Jean-Paul Geai
Honoraires médicauxLes dépassements abusifs épinglés
Après avoir mené une grande étude sur les tarifs des médecins de secteur 2, dit « à honoraires libres », l’assurance maladie reproche à 249 d’entre eux de pratiquer des dépassements trop importants. Des sanctions pourraient être demandées.
Alors que le gouvernement pousse à la création d’un secteur tarifaire dit « optionnel » où les dépassements d’honoraires des médecins seraient plafonnés (lire encadré), l’assurance maladie vient d’épingler 249 praticiens en secteur 2, c’est-à-dire à honoraires libres, pour des pratiques tarifaires abusives. Après avoir examiné pour la première fois le comportement de tous les médecins de secteur 2, elle reproche à 249 d’entre eux de ne pas fixer leurs honoraires « avec tact et mesure » selon le code de déontologie. Plus de la moitié de ces praticiens sont des spécialistes, dont une majorité de gynécologues-obstétriciens, et 79 médecins dits à exercice particulier (acupuncteurs, homéopathes…). La Cnam épingle aussi 28 médecins hospitaliers qui exercent une activité libérale à l’hôpital public. À tous, elle leur a adressé un courrier leur demandant des explications sur leur comportement. Selon leur réponse, elle décidera ou non de signaler leurs pratiques abusives à leur conseil départemental de l’ordre des médecins, seul habilité à les sanctionner. Devant la mansuétude habituelle de l’ordre, l’assurance maladie souhaite pouvoir à l’avenir sanctionner directement de tels abus.
En attendant, le ministre de la Santé, Xavier Bertrand, demande à la Caisse nationale d’assurance maladie et au Conseil de l’ordre des médecins de se réunir en commission départementale pour mettre fin à ces abus, en particulier dans les hôpitaux publics. Une prothèse de hanche, par exemple, peut être facturée dix fois le prix remboursé par la Sécurité sociale. En 2010, le montant total des dépassements d’honoraires pratiqués par les médecins, en ville et à l’hôpital, avait atteint 2,5 milliards d’euros.
Mauvaise option
En discussion depuis 2004, le secteur optionnel défendu par le ministre de la Santé est à mi-chemin entre le secteur 1 où les médecins appliquent les tarifs de la Sécurité sociale, et le secteur 2, où les honoraires sont libres. Les praticiens qui rejoindront ce nouveau secteur s'engagent à pratiquer au moins 30 % de leurs actes au tarif conventionné et à limiter leurs dépassements d'honoraires à 50 % de ce tarif sur le reste de leur activité. En échange, l’assurance maladie devrait prendre en charge une partie de leurs cotisations et les complémentaires santé s'engager à rembourser ces dépassements à leurs clients. Dans un premier temps, cet accord ne concernera que les chirurgiens, anesthésistes et obstétriciens.

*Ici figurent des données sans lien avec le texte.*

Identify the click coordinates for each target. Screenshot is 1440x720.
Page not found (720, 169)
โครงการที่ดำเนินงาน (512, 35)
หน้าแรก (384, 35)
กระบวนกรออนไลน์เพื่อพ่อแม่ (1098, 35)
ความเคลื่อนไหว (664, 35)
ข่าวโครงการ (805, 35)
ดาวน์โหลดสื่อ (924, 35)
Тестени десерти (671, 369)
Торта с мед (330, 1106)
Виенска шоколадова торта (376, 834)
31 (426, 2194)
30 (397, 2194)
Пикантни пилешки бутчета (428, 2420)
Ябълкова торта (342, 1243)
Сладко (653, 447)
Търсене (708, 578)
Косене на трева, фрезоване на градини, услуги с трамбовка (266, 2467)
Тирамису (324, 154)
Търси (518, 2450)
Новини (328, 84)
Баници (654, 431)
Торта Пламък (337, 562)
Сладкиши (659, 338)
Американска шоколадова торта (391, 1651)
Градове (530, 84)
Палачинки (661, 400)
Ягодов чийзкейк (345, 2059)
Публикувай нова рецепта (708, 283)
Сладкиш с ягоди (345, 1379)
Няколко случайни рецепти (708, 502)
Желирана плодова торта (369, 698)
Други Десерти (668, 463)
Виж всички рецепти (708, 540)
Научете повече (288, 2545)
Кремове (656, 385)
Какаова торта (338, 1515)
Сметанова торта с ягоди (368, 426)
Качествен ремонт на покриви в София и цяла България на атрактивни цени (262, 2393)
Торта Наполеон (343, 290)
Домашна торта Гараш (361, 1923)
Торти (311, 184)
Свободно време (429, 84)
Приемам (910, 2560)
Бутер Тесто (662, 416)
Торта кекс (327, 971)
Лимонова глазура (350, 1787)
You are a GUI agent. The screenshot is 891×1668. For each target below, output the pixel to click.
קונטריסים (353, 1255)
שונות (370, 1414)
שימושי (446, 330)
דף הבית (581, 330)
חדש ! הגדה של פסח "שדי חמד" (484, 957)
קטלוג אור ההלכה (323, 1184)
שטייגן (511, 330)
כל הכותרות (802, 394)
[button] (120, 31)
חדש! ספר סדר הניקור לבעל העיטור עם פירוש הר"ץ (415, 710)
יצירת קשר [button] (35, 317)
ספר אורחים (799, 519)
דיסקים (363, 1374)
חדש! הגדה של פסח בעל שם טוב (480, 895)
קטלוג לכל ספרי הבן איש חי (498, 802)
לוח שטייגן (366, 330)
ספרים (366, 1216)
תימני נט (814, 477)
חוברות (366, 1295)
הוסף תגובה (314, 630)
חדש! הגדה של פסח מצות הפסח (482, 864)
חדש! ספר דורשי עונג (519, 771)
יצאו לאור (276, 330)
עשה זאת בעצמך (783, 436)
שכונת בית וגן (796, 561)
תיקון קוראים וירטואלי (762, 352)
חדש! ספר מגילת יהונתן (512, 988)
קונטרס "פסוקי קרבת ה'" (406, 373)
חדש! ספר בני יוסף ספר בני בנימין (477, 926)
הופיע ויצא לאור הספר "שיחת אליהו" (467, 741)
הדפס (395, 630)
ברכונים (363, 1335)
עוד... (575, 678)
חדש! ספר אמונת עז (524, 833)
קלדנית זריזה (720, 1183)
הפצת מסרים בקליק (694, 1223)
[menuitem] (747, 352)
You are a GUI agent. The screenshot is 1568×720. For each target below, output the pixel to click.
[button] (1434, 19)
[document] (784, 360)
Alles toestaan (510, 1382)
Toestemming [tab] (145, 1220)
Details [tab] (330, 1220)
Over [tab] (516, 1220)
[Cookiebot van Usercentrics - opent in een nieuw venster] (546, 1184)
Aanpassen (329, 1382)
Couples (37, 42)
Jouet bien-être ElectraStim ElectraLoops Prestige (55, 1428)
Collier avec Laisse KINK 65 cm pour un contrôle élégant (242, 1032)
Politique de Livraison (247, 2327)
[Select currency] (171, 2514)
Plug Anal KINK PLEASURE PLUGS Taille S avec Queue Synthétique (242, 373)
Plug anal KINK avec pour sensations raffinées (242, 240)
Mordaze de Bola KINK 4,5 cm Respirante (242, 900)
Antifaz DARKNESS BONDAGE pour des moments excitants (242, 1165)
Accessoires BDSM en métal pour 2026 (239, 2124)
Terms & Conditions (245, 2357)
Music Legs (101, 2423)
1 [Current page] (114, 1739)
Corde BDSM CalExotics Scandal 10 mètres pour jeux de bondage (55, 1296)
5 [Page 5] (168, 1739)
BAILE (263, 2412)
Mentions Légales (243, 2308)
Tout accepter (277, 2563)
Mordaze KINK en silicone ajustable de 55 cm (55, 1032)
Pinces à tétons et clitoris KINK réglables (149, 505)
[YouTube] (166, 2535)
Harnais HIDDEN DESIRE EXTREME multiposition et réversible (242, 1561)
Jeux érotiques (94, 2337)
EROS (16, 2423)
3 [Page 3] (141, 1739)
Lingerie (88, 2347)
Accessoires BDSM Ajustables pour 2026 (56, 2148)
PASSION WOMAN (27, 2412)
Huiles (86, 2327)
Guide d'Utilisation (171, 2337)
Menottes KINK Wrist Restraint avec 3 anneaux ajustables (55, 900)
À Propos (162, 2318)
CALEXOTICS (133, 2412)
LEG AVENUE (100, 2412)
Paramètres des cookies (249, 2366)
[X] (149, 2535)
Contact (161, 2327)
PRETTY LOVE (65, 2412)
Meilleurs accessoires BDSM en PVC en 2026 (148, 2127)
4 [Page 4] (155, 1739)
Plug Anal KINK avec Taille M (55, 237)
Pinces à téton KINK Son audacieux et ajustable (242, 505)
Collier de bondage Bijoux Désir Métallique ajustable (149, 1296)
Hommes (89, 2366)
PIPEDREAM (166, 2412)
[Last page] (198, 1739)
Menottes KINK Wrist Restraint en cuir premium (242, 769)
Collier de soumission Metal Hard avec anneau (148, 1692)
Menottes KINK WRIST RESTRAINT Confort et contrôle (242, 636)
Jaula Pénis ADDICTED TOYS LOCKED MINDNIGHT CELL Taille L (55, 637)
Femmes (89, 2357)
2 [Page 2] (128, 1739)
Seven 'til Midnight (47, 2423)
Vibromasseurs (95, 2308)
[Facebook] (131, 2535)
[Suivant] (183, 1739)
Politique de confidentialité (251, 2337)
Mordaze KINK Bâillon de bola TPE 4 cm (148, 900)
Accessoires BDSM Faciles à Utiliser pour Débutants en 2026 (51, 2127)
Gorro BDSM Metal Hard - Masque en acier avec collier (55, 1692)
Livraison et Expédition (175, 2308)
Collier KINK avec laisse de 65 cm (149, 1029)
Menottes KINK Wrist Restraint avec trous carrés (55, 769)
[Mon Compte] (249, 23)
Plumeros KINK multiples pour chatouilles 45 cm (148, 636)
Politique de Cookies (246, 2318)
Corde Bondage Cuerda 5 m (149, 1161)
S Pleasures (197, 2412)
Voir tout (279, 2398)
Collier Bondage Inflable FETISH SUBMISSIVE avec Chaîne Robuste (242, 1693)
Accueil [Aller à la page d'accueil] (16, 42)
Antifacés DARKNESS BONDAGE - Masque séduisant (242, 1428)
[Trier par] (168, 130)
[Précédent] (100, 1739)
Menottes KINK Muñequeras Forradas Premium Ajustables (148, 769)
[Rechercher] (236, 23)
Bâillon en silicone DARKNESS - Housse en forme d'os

Il n'est pas sûr que le projet gouvernemental soit le meilleur moyen de juguler l'emballement des tarifs médicaux. D'ores et déjà, la Mutualité française, qui compte quelque 18 millions d'adhérents, s'est dite opposée à un tel accord qui, selon son président Etienne Caniard, « n'apporte en rien une amélioration durable à l'accès aux soins ». C’est aussi l’avis de l’UFC-Que Choisir. À l'inverse du but recherché, ce nouveau secteur ne risque-t-il pas d'institutionnaliser purement et simplement les dépassements d'honoraires ? Ne risque-t-il pas en effet de créer un effet d'aubaine, encourageant les médecins jusqu'ici en secteur 1 à rejoindre le secteur optionnel pour améliorer leurs revenus, sans que ceux déjà en honoraires libres reviennent à des dépassements plus raisonnables ? Au final, pour l'usager, ce serait un nouveau renchérissement du coût de la santé. La mise en œuvre du secteur optionnel se traduirait automatiquement par une nouvelle augmentation des cotisations aux complémentaires santé.